* **Texte**:
────────

Fruit de l’analyse des données issues du Recueil d’Information Médicalisée en Psychiatrie (RIM-P), l’étude publiée par l’IRDES fait le point sur l’évolution du recours aux soins sans consentement en psychiatrie depuis la promulgation de la loi du 5 juillet 2011. Elle met en exergue une hausse du nombre de personnes prises en charge et une grande hétérogénéité géographique des modes de recours.
Le cadre juridique régissant les soins sans consentement en psychiatrie a été refondé en 2011. Si les droits des patients soignés ont été clairement réaffirmés et sont placés sous le contrôle d’un juge des libertés et de la détention, un nouveau mode d’admission en cas de péril imminent a été mis en place pour favoriser l’accès aux soins des patients isolés. Ce mode d’admission est venu s’ajouter aux deux qui existaient déjà : l’admission sur décision d’un représentant de l’état et à la demande d’un tiers. La loi institue par ailleurs une prise en charge ambulatoire des troubles psychiatriques sans consentement et précise même que les hospitalisations longues doivent demeurer l’exception.

────────

* **Liste des données**:
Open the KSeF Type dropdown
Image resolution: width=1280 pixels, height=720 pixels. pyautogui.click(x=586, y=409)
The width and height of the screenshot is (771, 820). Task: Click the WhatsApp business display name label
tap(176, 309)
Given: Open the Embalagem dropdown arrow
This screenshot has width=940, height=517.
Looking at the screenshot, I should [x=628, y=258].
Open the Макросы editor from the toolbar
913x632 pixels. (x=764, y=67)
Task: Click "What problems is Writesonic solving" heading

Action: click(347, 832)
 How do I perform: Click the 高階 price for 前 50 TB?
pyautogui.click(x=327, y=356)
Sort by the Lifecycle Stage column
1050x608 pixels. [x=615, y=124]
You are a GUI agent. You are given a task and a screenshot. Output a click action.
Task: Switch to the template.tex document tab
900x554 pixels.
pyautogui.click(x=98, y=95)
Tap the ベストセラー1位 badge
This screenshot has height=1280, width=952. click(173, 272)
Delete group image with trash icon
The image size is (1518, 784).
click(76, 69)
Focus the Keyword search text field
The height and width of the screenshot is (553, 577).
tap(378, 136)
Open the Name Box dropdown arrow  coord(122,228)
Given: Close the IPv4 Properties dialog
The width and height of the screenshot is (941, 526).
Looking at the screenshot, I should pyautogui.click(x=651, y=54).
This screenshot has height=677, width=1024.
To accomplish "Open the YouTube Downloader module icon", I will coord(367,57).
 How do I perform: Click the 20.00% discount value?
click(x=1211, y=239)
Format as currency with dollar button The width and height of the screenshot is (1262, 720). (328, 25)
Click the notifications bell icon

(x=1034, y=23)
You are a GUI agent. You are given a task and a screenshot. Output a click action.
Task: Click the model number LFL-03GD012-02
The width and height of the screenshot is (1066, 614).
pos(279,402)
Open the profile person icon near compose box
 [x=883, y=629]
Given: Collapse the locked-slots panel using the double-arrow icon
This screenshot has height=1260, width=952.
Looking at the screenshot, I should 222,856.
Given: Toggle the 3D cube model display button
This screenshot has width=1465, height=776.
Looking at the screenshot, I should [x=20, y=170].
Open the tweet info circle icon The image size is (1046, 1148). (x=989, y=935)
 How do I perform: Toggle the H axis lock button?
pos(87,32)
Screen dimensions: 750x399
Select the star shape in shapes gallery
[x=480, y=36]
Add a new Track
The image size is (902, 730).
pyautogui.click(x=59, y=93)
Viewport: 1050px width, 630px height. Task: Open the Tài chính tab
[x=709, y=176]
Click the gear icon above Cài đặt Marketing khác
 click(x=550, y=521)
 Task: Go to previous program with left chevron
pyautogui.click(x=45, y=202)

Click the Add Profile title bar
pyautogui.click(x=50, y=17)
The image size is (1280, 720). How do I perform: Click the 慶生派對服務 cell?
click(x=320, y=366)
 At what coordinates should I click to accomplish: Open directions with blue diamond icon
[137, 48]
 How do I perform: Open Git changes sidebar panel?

────────

* **Consignes**:
A. D'après le texte, sous le contrôle de qui les droits des patients soignés sans consentement sont-ils placés ?
B. Recopiez à l'identique le passage du texte allant de « Le cadre juridique » jusqu'à « doivent demeurer l’exception. ».

* **Corrigés**:
A. Sous le contrôle d'un juge des libertés et de la détention.

B.
Le cadre juridique régissant les soins sans consentement en psychiatrie a été refondé en 2011. Si les droits des patients soignés ont été clairement réaffirmés et sont placés sous le contrôle d’un juge des libertés et de la détention, un nouveau mode d’admission en cas de péril imminent a été mis en place pour favoriser l’accès aux soins des patients isolés. Ce mode d’admission est venu s’ajouter aux deux qui existaient déjà : l’admission sur décision d’un représentant de l’état et à la demande d’un tiers. La loi institue par ailleurs une prise en charge ambulatoire des troubles psychiatriques sans consentement et précise même que les hospitalisations longues doivent demeurer l’exception.